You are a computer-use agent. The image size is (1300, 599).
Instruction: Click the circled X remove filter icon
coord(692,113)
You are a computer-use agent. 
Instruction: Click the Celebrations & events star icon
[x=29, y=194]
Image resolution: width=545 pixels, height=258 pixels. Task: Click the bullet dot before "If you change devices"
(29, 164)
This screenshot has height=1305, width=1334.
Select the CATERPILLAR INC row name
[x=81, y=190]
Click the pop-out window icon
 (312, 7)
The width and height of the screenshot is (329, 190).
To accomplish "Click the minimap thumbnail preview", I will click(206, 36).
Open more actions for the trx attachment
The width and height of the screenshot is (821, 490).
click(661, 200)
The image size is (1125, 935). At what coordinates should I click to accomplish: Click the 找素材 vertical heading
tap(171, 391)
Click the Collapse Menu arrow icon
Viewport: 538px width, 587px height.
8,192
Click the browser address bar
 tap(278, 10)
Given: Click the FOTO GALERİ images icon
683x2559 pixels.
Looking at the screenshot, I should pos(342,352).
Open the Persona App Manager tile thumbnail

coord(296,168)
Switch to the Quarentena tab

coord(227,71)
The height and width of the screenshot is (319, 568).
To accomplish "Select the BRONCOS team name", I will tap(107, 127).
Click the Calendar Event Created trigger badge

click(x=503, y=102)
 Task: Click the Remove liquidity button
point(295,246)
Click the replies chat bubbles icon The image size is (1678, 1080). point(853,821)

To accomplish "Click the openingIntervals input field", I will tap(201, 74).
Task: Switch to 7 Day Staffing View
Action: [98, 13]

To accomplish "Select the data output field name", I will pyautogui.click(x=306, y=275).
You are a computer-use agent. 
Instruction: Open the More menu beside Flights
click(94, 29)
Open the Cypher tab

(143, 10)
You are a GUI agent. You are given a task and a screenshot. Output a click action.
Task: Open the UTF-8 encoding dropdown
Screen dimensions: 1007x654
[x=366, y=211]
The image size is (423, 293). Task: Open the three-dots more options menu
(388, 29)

→ **WHAT IS BEING ASKED**:
All lines of the data are to be repeated exactly as they stand.

→ **EXERCISE RESPONSE**:
You are a computer-use agent. The image size is (1300, 599).
Instruction: Click the circled X remove filter icon
coord(692,113)
You are a computer-use agent. 
Instruction: Click the Celebrations & events star icon
[x=29, y=194]
Image resolution: width=545 pixels, height=258 pixels. Task: Click the bullet dot before "If you change devices"
(29, 164)
This screenshot has height=1305, width=1334.
Select the CATERPILLAR INC row name
[x=81, y=190]
Click the pop-out window icon
 (312, 7)
The width and height of the screenshot is (329, 190).
To accomplish "Click the minimap thumbnail preview", I will click(206, 36).
Open more actions for the trx attachment
The width and height of the screenshot is (821, 490).
click(661, 200)
The image size is (1125, 935). At what coordinates should I click to accomplish: Click the 找素材 vertical heading
tap(171, 391)
Click the Collapse Menu arrow icon
Viewport: 538px width, 587px height.
8,192
Click the browser address bar
 tap(278, 10)
Given: Click the FOTO GALERİ images icon
683x2559 pixels.
Looking at the screenshot, I should pos(342,352).
Open the Persona App Manager tile thumbnail

coord(296,168)
Switch to the Quarentena tab

coord(227,71)
The height and width of the screenshot is (319, 568).
To accomplish "Select the BRONCOS team name", I will tap(107, 127).
Click the Calendar Event Created trigger badge

click(x=503, y=102)
 Task: Click the Remove liquidity button
point(295,246)
Click the replies chat bubbles icon The image size is (1678, 1080). point(853,821)

To accomplish "Click the openingIntervals input field", I will tap(201, 74).
Task: Switch to 7 Day Staffing View
Action: [98, 13]

To accomplish "Select the data output field name", I will pyautogui.click(x=306, y=275).
You are a computer-use agent. 
Instruction: Open the More menu beside Flights
click(94, 29)
Open the Cypher tab

(143, 10)
You are a GUI agent. You are given a task and a screenshot. Output a click action.
Task: Open the UTF-8 encoding dropdown
Screen dimensions: 1007x654
[x=366, y=211]
The image size is (423, 293). Task: Open the three-dots more options menu
(388, 29)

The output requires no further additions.